Looking around Saint-Germain-sur-Ay, it's clear what Mr Mangale and his friends mean. In this little coastal resort in Normandy, half the houses are left empty. The two local restaurants have already closed for the winter. There's only one shop, and nowhere to buy cigarettes.
"At least there aren't any fights," says 25-year-old Wahid, who is more upbeat. "There were always fights in the Jungle. The people are good, they say welcome."
Occasionally a couple of locals smile and wave as they pass the Miramar hotel. One neighbour invited a couple of migrants into his home and offered them some snacks.
But overall the welcome in Saint-Germain-sur-Ay is tepid. Corinne Chassaing, who runs the shop, does not feel safe. Already she complains she had to shoo out a couple of migrants who were loitering in her shop.
"I feel threatened," says Mrs Chassaing, "there's nobody supervising these migrants. The local police do rounds but they are not here permanently. There's almost nobody around at this time of the year."
"I'm worried that they'll cause trouble," echoes Mrs Lenoel. "We have started organising rounds with some of the neighbours to check the houses. We're concerned about burglaries."

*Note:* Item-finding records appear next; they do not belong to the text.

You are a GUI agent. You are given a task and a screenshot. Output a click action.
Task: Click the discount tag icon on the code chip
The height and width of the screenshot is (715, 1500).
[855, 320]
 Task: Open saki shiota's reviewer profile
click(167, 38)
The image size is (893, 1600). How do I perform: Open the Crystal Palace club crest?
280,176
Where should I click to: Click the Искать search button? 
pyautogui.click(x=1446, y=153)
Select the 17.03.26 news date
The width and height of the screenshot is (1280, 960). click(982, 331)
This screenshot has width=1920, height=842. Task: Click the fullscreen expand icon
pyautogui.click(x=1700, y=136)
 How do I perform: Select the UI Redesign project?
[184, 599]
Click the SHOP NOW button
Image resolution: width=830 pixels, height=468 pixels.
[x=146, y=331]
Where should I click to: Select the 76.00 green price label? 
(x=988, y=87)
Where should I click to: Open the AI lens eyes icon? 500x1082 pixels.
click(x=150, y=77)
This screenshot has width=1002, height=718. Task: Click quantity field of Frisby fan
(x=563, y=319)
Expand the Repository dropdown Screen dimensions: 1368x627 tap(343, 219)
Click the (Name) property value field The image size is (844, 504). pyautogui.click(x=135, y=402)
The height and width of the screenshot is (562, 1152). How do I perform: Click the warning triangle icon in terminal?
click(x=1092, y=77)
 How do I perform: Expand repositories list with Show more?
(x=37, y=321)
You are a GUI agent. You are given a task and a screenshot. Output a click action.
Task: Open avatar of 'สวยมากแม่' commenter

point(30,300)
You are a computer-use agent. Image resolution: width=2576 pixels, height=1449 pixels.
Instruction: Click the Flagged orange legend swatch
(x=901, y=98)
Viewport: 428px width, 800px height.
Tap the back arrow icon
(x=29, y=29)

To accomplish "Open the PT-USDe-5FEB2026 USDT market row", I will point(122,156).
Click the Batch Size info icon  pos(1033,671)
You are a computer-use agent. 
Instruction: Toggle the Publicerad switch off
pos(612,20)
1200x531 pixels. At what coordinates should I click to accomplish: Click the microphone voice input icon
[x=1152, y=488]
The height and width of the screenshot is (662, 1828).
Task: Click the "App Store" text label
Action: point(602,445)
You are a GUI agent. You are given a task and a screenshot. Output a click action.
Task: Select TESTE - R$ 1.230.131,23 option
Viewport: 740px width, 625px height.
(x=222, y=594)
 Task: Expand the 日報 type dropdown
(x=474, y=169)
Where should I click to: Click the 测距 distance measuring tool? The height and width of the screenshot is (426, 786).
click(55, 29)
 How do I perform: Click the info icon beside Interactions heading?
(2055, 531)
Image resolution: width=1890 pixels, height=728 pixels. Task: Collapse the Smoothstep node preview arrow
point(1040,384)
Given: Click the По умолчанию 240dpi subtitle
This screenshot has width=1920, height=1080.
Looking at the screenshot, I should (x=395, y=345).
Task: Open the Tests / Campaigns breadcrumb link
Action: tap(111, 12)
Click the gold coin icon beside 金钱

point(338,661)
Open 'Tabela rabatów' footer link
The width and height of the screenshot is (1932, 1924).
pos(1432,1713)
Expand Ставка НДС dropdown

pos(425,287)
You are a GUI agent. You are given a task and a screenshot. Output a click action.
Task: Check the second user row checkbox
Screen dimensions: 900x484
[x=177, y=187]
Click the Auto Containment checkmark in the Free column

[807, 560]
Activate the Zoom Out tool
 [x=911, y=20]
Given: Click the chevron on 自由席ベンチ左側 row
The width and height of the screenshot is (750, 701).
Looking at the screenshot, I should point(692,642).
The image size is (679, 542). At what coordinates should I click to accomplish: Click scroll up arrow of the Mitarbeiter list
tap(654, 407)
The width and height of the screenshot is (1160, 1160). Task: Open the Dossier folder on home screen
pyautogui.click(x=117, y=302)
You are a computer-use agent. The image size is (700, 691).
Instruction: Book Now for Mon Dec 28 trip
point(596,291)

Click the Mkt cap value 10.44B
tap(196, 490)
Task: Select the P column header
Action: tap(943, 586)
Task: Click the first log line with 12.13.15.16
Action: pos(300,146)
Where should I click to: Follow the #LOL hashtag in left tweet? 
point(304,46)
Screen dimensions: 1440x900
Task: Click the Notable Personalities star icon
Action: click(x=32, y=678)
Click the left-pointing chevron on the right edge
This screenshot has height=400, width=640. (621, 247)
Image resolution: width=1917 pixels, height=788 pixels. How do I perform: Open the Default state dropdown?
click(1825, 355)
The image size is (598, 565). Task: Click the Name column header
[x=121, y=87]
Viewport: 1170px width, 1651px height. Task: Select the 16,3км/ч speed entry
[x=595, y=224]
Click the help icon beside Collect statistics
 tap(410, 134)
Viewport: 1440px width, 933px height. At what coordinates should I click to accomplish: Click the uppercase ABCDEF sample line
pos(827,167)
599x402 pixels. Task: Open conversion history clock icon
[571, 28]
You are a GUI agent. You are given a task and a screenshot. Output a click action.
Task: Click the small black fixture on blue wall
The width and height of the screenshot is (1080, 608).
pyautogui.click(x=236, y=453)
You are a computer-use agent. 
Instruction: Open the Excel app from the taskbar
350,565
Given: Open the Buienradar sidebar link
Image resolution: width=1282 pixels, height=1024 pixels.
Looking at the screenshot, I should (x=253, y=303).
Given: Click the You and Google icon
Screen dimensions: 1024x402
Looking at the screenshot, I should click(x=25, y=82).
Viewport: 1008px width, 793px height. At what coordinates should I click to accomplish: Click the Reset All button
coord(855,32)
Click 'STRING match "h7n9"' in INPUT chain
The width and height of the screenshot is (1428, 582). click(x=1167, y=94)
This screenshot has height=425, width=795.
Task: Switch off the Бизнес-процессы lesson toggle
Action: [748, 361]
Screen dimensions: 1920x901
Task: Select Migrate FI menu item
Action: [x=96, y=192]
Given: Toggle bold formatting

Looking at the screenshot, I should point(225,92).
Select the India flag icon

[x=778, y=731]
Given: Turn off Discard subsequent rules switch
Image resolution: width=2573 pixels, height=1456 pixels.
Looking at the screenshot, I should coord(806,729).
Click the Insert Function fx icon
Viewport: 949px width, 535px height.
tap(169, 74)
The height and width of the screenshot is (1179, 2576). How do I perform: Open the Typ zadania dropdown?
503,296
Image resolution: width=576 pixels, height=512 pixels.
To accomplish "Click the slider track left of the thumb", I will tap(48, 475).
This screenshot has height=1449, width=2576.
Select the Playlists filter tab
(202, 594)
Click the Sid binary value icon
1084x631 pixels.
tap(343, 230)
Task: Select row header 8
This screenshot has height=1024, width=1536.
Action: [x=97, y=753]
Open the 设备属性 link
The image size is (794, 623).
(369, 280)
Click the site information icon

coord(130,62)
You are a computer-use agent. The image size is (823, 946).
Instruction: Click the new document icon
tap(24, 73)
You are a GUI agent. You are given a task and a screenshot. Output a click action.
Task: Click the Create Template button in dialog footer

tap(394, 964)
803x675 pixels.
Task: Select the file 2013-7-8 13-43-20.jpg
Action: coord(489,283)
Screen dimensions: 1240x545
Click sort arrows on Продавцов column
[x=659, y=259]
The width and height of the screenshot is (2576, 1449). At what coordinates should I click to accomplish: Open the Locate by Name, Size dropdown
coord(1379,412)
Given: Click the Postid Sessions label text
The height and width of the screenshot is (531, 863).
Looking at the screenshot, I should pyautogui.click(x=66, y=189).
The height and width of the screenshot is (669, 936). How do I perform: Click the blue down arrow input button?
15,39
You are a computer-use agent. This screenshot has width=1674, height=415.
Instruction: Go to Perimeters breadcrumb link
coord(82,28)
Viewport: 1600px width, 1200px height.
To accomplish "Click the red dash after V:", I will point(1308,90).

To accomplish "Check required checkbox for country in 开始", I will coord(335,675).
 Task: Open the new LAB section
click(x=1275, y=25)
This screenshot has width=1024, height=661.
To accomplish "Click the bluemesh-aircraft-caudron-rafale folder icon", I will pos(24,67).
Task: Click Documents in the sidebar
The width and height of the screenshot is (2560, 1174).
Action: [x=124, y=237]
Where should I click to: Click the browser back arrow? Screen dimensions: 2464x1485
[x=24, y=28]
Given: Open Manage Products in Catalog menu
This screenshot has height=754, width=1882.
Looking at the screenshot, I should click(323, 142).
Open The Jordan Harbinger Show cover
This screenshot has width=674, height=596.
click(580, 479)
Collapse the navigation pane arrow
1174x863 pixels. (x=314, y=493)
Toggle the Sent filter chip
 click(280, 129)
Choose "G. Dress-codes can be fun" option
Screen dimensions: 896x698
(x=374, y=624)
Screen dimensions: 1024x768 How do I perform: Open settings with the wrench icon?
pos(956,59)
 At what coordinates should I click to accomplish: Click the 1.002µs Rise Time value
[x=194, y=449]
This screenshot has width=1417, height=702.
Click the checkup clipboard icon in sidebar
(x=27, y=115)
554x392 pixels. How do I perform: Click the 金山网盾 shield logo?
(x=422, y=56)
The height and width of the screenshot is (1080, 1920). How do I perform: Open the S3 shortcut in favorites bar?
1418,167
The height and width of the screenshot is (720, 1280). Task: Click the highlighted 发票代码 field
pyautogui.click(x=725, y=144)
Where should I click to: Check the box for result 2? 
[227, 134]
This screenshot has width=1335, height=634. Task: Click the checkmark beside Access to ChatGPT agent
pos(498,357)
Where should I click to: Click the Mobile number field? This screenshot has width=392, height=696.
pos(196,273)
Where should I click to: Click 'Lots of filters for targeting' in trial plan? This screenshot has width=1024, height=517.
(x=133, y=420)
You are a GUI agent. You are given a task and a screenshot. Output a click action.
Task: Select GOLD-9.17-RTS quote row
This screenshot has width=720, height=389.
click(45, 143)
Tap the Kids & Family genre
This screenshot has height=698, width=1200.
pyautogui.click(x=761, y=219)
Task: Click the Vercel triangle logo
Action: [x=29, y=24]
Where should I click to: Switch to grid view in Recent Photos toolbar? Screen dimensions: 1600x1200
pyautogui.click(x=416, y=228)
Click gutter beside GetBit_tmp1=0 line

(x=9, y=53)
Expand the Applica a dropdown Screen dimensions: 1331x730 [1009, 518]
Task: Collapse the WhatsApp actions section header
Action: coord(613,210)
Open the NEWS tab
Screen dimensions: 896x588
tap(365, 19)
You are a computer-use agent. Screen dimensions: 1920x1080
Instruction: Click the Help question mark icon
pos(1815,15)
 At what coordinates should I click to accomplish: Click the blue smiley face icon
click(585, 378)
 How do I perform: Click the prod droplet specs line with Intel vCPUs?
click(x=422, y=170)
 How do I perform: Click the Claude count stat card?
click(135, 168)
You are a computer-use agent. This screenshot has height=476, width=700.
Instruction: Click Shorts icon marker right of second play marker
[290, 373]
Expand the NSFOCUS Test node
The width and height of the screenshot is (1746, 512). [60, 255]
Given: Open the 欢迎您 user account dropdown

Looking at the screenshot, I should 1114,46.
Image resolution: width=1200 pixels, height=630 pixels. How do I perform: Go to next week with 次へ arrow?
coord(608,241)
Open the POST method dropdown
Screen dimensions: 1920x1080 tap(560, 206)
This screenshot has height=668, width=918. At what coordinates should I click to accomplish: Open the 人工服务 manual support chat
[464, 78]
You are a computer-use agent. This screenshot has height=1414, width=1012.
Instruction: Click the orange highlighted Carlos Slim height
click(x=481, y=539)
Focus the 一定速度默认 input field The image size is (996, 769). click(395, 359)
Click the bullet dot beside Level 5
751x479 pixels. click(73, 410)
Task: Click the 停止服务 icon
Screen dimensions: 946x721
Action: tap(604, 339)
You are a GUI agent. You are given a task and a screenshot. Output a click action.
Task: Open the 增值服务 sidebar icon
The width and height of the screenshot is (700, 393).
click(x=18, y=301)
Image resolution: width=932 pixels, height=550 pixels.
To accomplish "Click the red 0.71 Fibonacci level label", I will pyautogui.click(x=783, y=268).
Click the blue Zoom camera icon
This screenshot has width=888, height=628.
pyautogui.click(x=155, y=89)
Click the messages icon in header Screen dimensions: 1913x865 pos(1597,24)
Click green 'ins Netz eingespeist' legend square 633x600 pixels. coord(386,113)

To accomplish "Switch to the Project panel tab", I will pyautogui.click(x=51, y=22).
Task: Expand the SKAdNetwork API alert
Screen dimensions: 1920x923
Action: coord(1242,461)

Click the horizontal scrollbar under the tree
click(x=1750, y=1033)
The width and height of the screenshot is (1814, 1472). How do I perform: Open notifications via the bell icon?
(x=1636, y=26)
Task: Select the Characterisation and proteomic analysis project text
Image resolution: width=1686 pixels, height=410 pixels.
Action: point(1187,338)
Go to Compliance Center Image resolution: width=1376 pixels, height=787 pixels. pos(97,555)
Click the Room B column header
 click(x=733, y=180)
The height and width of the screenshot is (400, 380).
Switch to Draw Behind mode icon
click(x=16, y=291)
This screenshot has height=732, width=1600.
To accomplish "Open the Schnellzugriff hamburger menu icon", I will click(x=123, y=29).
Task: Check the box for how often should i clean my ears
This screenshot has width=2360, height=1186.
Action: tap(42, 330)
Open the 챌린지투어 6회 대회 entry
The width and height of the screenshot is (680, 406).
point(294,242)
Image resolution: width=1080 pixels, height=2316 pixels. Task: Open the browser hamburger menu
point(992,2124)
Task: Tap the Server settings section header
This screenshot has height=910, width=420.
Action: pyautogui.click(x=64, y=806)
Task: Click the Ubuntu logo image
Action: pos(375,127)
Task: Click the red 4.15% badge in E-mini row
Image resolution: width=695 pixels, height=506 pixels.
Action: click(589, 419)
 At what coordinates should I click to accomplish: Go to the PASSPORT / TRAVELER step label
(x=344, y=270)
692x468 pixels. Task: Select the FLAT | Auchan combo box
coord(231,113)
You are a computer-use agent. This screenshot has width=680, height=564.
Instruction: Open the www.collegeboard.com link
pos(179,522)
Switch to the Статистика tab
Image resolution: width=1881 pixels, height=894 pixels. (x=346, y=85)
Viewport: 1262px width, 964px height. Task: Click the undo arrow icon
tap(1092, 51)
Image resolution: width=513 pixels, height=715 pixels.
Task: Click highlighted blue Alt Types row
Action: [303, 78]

The charity running the Miramar hotel says the migrants will be kept busy with activities, and crucially will receive French lessons that will help them to integrate.
And for the migrants, Saint-Germain-sur-Ay should be a short stop, a step towards applying for asylum in France.
It's not clear how many will persevere despite the isolation. The migrants admit, sotto voce, that some are already thinking of leaving. Maybe towards a bigger town. Or perhaps back to Calais.